Your goal:
Transcribe the records that follow exactly. Skip the pictures.

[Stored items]
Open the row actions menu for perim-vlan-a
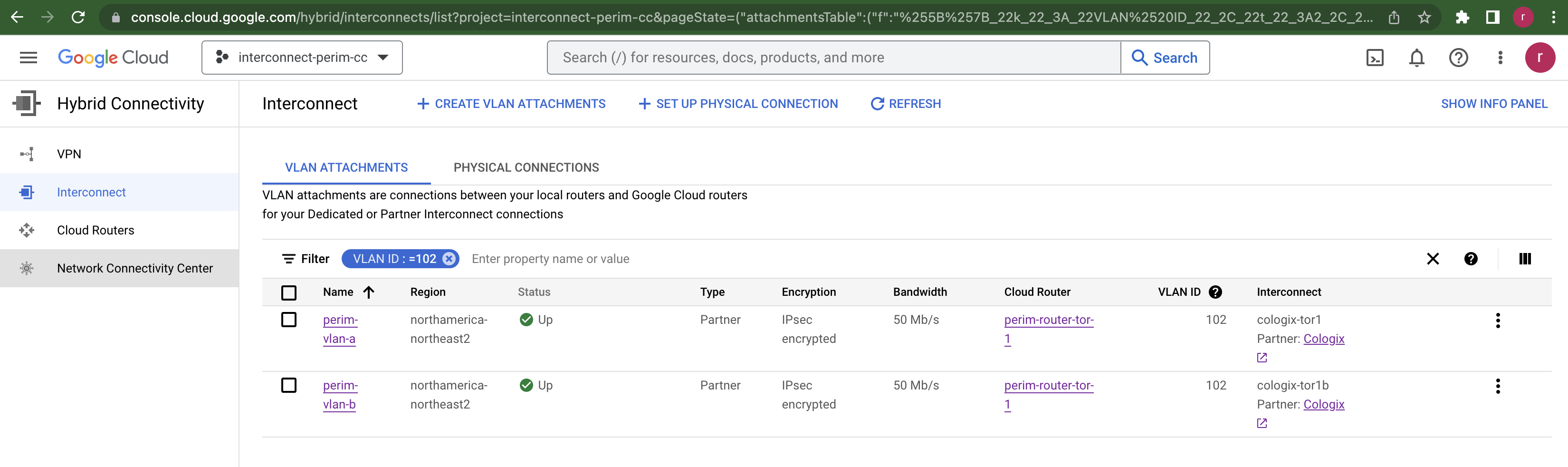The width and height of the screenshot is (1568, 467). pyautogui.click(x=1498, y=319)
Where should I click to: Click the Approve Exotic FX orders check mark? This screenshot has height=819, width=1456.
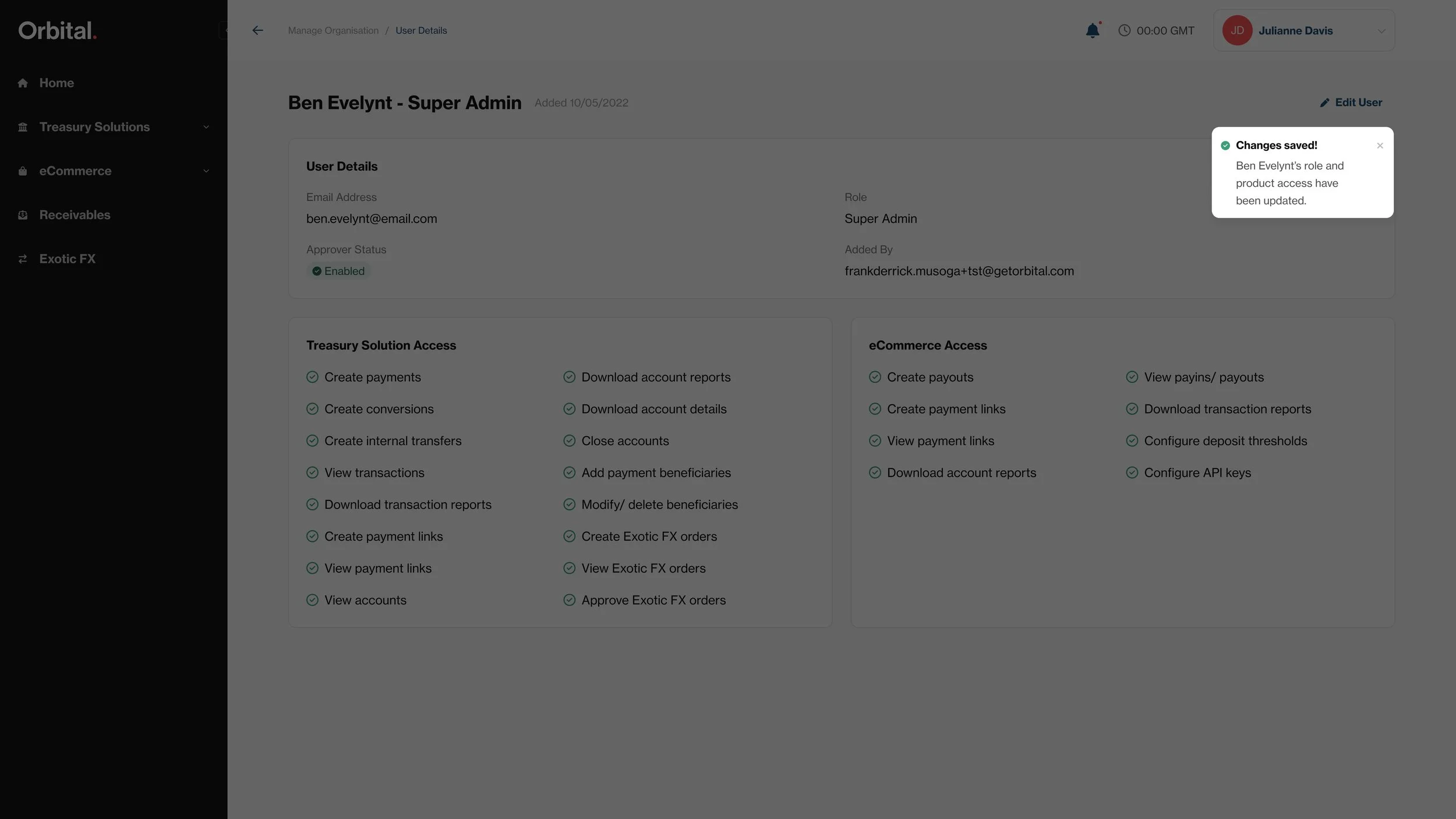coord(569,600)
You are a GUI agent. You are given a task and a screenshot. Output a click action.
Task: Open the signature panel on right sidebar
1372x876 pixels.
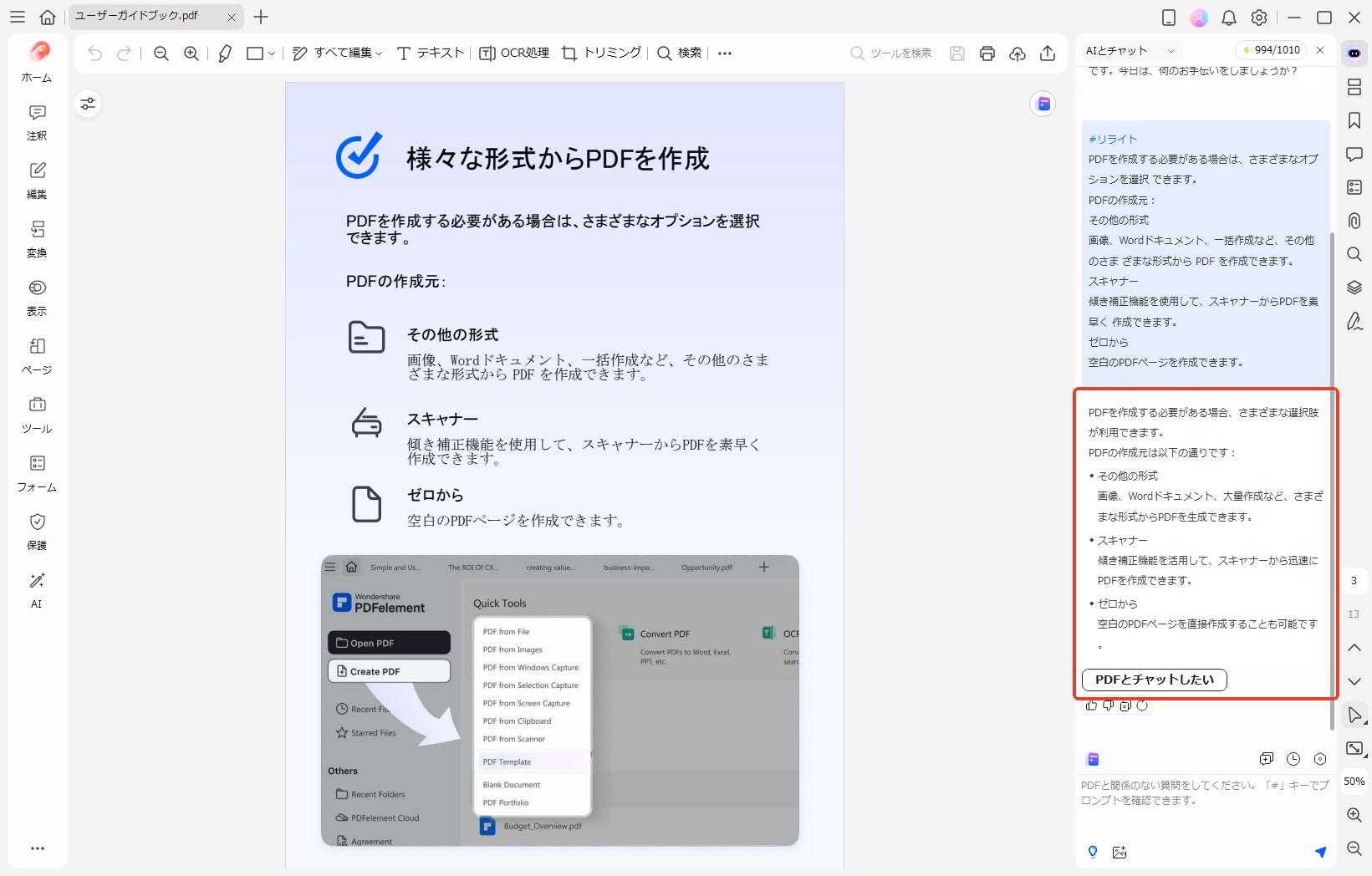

Response to this task:
Open the row actions menu for perim-vlan-a
The width and height of the screenshot is (1568, 467). pyautogui.click(x=1498, y=319)
Where should I click to: Click the Approve Exotic FX orders check mark? This screenshot has height=819, width=1456.
coord(569,600)
You are a GUI agent. You are given a task and a screenshot. Output a click action.
Task: Open the signature panel on right sidebar
1372x876 pixels.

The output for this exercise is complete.